Figure 9.

Semi-qRT-PCR of SiICE1 and SiICE2 expression in transgenic Arabidopsis. (A) Seven 35S::SiICE1 transgenic plants, L1, L3, L7, L8, L12, L14, and L15, were randomly selected and semi-qRT-PCR reactions were performed. Wild type (WT) was used as a control group, while Actin2 was employed as a reference control for gene expression at the transcriptional level. (B) Similarly, a semi-qRT-PCR assay was conducted for SiICE2 expression, including L1, L7, L8, L10, L11, L12, L16, and L17 35S::SiICE2 transgenic plants. The lower panel shows the quantitative results of 9A and 9B, respectively. (C,D) Phenotypes of the WT, 35S::SiICE1 (L7, L14), and 35S::SiICE2 (L10, L17) transgenic plants.
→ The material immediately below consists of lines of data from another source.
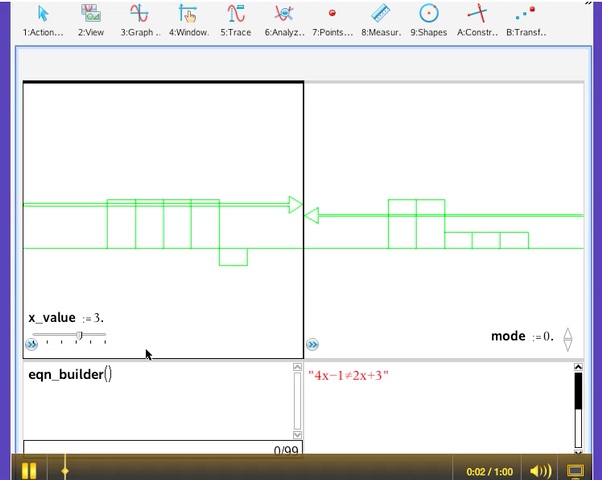
Task: Select the Shapes tool
Action: tap(428, 14)
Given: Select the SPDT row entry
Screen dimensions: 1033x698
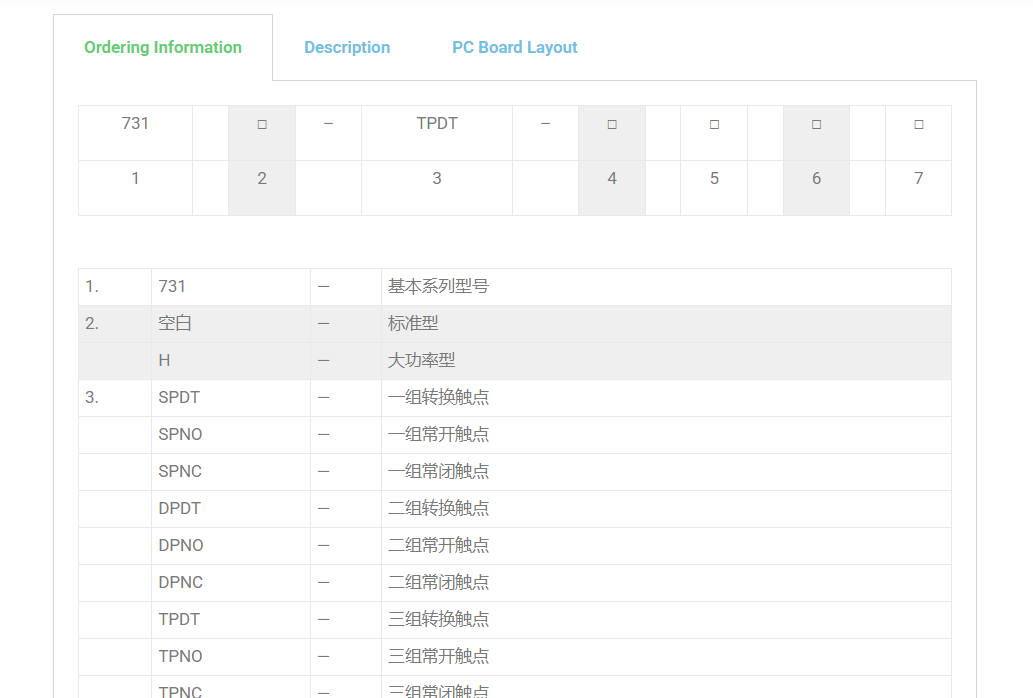Looking at the screenshot, I should coord(179,397).
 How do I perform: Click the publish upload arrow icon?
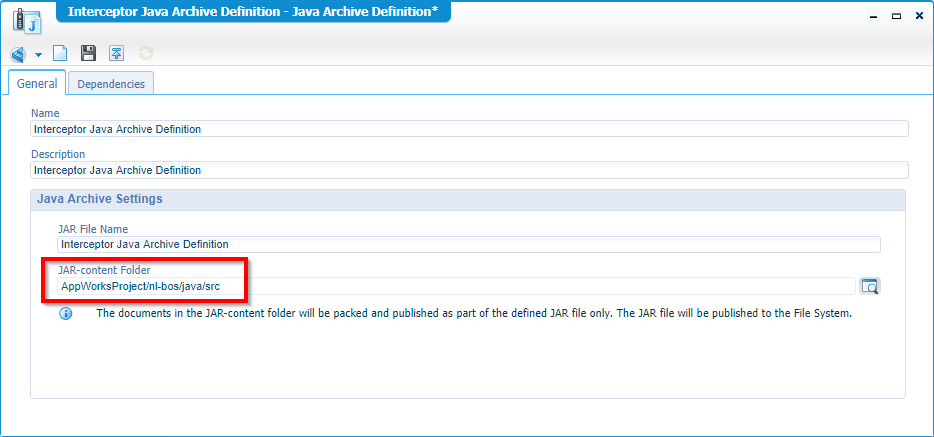[117, 54]
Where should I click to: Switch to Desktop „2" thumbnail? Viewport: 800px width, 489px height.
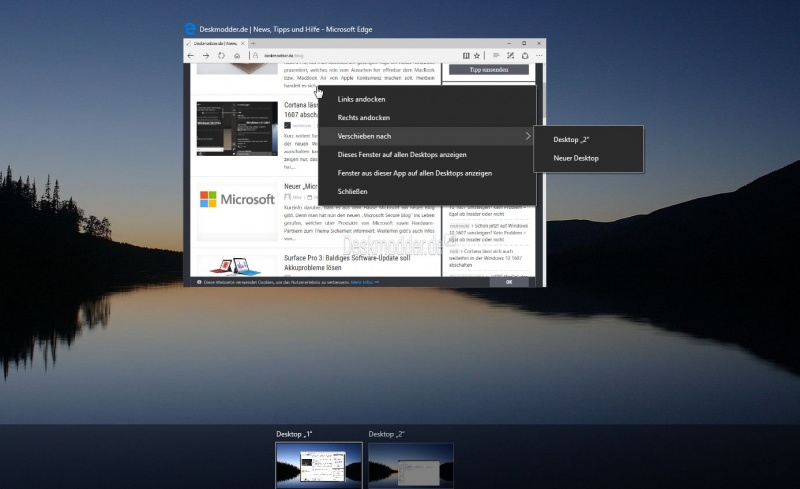point(411,465)
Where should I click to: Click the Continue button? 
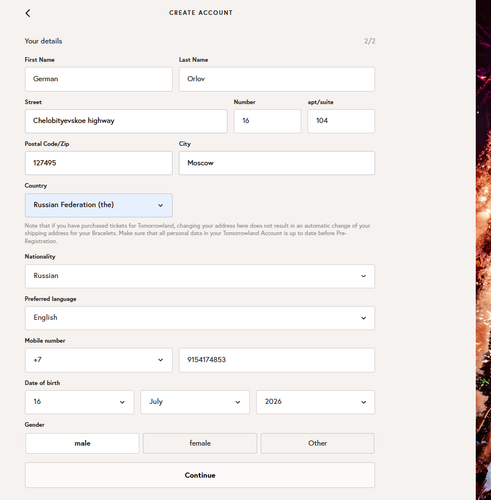[200, 475]
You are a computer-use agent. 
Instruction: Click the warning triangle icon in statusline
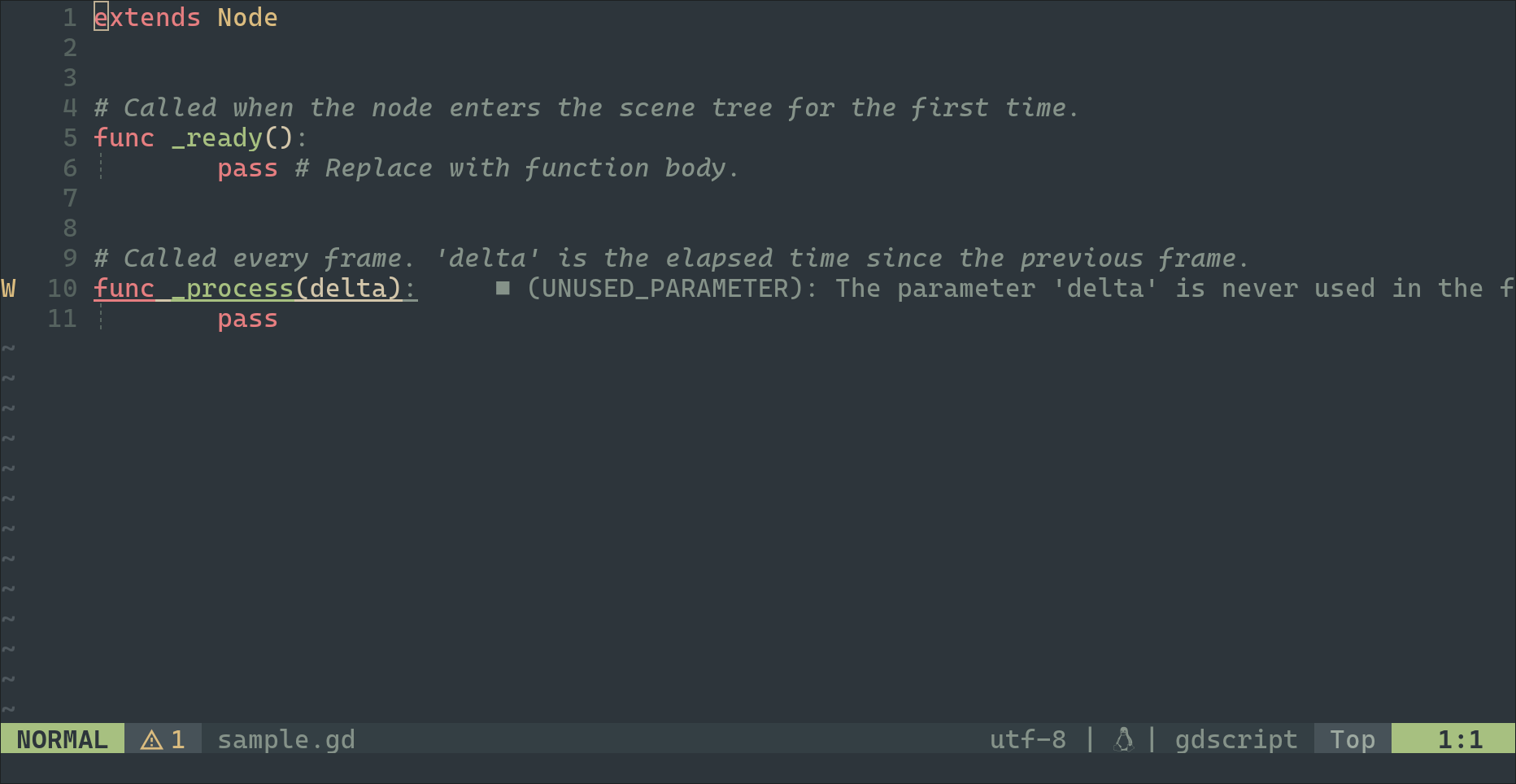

Seeds for different transgenic Arabidopsis were planted in 1/2 MS agar plates for 2 weeks (shown in (C)). Thereafter, seedlings were cultivated in soil for 14 days, followed by phenotypic analysis and photographed, respectively, as shown in (D). L7 and L14 of 35S::SiICE1 transgenic Arabidopsis and L10 and L17 of 35S::SiICE2 transgenic plants were selected due to relatively higher SiICE1 or SiICE2 gene expression in A and B, respectively.